[ZODB-Dev] Sharing (persisted) strings between threads

Wed Dec 8 09:29:43 EST 2010

On Wed, Dec 8, 2010 at 7:45 AM, Malthe Borch <mborch at gmail.com> wrote:
> On 8 December 2010 13:28, Jim Fulton <jim at zope.com> wrote:
>>> With 20 active threads, each having rendered the Plone 4 front page,
>>> this approach reduced the memory usage with 70 MB.
>>
>> Out of a total of what?
>
> In my case out of 430 MB non-shared for the process.
>
>> Note that if a process is CPU bound (as most dynamic Python apps
>> should be), then there is little or no benefit in having multiple
>> threads, due to the (damn) GIL.
>
> The case I'm thinking of is when one thread is being used in a write
> transaction, while another is doing a read.

I doubt that write transactions block enough to make a difference.

>
> If the database is bigger than the allowed memory usage, then I guess
> threads can also ensure that requests for in-memory objects can be
> served while some threads are blocked due to swapping and/or reading
> pickles from disk.

It's not the database size that matters, but the working set.  We have
an application that is somewhat pathological in that it's working set
is much larger than the amount of memory it's given and yet we're
still substantially CPU bound.  Data can be loaded from a ZEO cache
pretty quickly.

As Hanno said, the recommendation for a single thread assumes that you
have multiple processors.

>
>> Except that you can't create wekrefs to strings or unicode.
>
> I see.
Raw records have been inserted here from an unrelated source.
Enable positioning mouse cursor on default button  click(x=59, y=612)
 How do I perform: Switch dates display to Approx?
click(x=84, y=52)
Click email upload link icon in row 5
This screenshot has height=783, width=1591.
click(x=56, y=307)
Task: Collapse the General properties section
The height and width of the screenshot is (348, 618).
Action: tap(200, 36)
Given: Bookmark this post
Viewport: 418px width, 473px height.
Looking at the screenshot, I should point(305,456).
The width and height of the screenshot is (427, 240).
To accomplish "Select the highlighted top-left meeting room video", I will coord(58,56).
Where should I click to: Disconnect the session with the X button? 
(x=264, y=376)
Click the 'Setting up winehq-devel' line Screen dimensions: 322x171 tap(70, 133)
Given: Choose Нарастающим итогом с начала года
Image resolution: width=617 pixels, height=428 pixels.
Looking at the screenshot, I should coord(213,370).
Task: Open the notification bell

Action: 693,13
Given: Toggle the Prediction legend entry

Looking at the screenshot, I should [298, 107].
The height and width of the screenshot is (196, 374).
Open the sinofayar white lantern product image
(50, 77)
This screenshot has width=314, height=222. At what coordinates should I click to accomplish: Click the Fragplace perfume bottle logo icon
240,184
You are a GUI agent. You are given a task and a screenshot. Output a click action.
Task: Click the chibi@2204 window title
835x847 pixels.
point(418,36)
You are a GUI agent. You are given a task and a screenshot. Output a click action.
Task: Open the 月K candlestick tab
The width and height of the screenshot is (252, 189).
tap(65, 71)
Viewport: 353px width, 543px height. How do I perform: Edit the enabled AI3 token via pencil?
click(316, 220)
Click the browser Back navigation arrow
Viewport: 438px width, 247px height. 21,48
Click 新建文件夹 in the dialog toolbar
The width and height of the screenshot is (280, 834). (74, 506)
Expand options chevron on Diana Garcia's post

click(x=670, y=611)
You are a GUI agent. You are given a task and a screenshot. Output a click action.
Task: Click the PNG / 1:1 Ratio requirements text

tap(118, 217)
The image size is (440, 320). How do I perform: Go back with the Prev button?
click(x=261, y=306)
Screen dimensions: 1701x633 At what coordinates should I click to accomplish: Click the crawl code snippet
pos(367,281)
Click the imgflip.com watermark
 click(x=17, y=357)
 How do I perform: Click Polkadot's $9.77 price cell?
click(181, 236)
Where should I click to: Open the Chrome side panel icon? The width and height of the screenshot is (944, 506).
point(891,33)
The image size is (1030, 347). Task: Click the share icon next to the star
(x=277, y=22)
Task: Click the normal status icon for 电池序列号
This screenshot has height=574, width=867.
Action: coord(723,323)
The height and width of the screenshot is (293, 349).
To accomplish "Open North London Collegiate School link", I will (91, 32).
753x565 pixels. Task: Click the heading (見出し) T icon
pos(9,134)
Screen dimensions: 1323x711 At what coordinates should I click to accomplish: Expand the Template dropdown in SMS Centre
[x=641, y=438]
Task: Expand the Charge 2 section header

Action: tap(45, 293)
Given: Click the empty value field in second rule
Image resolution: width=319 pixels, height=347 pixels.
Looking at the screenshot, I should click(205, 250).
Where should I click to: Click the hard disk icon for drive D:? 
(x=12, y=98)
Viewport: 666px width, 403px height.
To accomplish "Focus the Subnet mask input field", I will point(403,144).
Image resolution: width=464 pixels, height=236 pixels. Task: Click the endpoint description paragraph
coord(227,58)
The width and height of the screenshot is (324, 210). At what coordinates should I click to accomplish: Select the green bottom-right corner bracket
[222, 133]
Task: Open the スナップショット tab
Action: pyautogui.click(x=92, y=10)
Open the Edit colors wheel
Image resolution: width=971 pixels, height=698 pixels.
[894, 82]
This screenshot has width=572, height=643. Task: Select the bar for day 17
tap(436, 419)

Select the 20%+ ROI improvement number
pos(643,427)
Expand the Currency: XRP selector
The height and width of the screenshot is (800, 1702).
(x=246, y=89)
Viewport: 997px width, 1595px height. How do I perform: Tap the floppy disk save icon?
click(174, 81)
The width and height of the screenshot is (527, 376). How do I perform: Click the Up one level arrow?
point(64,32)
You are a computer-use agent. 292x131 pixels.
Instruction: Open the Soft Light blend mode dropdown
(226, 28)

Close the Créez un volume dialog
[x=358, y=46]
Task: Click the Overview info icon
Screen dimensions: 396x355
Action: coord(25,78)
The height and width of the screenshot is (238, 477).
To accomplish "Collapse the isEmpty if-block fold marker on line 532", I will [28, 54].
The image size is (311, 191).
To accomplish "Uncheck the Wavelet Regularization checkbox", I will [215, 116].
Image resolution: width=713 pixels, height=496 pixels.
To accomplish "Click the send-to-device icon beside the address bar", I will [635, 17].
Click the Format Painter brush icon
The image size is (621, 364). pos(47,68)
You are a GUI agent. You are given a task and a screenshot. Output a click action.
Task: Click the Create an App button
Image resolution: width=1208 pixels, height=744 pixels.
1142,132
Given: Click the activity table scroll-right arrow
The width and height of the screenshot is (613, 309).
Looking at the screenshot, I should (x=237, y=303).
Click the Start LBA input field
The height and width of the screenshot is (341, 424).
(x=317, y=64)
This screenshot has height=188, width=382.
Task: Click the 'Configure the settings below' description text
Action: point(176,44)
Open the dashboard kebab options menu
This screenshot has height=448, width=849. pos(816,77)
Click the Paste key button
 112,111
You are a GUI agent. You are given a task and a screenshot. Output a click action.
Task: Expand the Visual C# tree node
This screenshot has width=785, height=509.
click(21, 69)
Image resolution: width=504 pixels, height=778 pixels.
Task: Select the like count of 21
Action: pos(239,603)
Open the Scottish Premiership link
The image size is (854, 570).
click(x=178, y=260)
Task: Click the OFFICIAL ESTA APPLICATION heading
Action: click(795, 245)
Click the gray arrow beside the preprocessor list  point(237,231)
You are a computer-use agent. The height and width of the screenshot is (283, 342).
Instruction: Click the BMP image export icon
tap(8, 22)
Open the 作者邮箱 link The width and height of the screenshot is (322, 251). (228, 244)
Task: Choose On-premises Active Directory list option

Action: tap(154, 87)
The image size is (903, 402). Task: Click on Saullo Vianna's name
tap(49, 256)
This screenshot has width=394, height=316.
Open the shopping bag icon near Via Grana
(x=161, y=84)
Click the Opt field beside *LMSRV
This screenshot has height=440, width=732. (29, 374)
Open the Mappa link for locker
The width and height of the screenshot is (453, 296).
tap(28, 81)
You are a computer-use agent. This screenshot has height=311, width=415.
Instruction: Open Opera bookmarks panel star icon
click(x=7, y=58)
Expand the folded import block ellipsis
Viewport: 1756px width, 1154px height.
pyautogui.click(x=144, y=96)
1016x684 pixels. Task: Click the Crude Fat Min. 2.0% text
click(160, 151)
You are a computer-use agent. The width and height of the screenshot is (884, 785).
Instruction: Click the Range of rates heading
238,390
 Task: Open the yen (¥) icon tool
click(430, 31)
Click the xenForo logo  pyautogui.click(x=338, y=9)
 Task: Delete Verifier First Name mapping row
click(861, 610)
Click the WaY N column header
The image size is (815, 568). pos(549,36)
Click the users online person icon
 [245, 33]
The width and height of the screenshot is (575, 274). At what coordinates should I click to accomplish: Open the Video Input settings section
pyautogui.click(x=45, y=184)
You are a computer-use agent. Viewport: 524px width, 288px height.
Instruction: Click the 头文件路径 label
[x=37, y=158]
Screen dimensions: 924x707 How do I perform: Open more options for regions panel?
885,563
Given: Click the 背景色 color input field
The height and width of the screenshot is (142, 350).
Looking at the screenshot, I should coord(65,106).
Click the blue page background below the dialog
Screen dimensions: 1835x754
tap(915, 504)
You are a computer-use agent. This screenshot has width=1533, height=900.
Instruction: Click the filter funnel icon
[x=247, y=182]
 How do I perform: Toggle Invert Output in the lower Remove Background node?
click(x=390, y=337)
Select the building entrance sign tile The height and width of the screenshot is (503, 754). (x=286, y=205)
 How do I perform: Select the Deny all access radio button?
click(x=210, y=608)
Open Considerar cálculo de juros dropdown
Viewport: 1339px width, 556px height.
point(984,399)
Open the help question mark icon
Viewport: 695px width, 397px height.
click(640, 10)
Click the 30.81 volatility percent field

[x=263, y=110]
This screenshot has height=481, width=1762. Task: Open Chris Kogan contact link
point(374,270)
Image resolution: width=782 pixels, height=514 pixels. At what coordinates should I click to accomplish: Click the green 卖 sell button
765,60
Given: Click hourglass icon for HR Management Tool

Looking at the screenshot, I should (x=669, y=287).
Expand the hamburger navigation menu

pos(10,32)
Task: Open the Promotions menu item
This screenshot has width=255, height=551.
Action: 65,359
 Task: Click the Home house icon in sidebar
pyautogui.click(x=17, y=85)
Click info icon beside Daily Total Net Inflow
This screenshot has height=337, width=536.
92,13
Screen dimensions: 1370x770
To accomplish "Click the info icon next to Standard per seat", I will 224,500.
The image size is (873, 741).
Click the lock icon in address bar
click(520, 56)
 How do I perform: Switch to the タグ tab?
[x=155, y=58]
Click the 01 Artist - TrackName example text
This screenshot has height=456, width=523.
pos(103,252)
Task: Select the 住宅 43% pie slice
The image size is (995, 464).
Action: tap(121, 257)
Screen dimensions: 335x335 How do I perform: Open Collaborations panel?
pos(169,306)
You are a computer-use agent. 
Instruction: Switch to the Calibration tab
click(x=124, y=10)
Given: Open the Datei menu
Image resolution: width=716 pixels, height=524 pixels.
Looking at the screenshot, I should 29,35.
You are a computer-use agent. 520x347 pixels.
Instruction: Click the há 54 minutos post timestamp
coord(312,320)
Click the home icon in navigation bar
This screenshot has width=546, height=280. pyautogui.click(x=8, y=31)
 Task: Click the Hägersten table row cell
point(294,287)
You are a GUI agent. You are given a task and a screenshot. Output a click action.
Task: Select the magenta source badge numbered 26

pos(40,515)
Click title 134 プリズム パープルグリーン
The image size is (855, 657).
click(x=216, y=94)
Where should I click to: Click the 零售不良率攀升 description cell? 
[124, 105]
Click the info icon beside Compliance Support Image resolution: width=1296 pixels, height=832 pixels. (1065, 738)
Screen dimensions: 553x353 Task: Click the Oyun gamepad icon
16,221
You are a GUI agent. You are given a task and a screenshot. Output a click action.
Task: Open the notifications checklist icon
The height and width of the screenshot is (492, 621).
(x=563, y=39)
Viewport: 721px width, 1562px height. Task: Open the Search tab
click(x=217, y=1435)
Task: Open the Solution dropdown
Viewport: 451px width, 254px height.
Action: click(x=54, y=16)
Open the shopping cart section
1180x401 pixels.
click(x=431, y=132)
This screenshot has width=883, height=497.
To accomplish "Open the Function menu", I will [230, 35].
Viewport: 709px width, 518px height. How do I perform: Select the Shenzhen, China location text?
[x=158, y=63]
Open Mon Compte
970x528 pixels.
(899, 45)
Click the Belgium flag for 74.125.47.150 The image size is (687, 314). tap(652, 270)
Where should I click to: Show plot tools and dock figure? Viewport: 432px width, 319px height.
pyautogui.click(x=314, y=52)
Maybe another scheme could be devised.

Yeah, maybe.  For example, you could subclass string or unicode.  This
will add significant per-string overhead that could swamp the benefits
you hope to achieve.

>
>> Also, while interning is fine for an experiment, it's wasteful for
>> strings that are rarely needed.
>
> How so? As far as I can see, interning is still subjected to reference
> counting. The only real difference is that a hash table is maintained
> (fairly minimal memory use + probable computation of string hash).

The hash table retains a reference to the strings in it.  The
references aren't weak afaik.

>
>> Sharing immutable data between threads is very appealing
>> intellectually. I've certainly thoughtr about it a lot. In practice,
>> I doubt the benefit will be worth the extra overhead (let alond the
>> effort :).
>
> I think if the case can be made for threading, then it's worth
> pursuing.

Knock yourself out. :)

> Alternatively, applications might put all non-trivial
> strings into blobs, but I don't know if there's a non-trivial overhead
> with that approach.

What are you thinking of as applications with non-trivial strings?

The only one I can think of is template source.  That might be better
served by either storing the source compressed or even storing it in a separate
object that doesn't need to be in memory except when editing or compiling.

Jim

-- 
Jim Fulton